Fault testing on Amazon EBS
Use AWS Fault Injection Service and the Pause I/O action to temporarily stop I/O between an Amazon EBS volume and the instances to which it is attached to test how your workloads handle I/O interruptions. With AWS FIS, you can use controlled experiments to test your architecture and monitoring, such as Amazon CloudWatch alarms and OS timeout configurations, and improve resiliency to storage faults.
For more information about AWS FIS, see the AWS Fault Injection Service User Guide.
Considerations
Keep in mind the following considerations for pausing volume I/O:
-
You can pause I/O for all Amazon EBS volume types that are attached to instances built on the Nitro System.
-
You can pause I/O for the root volume.
-
You can pause I/O for Multi-Attach enabled volumes.
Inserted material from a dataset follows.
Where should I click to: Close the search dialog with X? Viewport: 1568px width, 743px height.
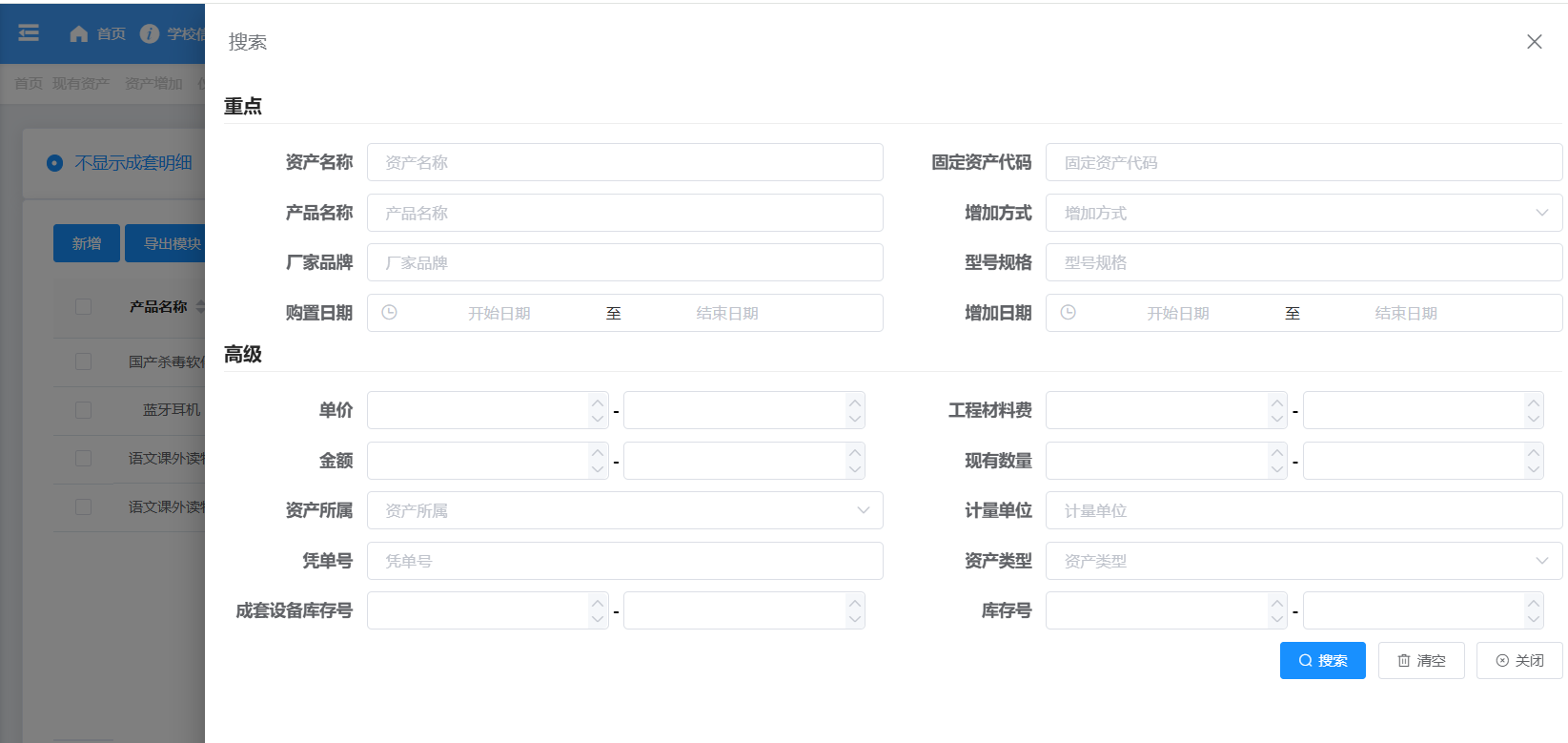click(x=1534, y=42)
If you pause I/O for a Multi-Attach enabled volume, I/O is paused between the volume and all of the instances to which it is attached.
-
To test your OS timeout configuration, set the experiment duration equal to or greater than the value specified for
nvme_core.io_timeout
. For more information, see NVMe I/O operation timeout for Amazon EBS volumes. -
If you drive I/O to a volume that has I/O paused, the following happens:
-
The volume's status transitions to
impaired
within 120 seconds. For more information, see Amazon EBS volume status checks. -
The CloudWatch metrics for queue length (
VolumeQueueLength
) will be non-zero. Any alarms or monitoring should monitor for a non-zero queue depth. For more information see Metrics for Amazon EBS volumes. -
The CloudWatch metrics for
VolumeReadOps
orVolumeWriteOps
will be0
, which indicates that the volume is no longer processing I/O.
-
Limitations
Keep in mind the following limitations for pausing volume I/O:
-
Instance store volumes are not supported.
-
Xen-based instances types are not supported.
-
You can't pause I/O for volumes created on an Outpost in AWS Outposts, in an AWS Wavelength Zone, or in a Local Zone.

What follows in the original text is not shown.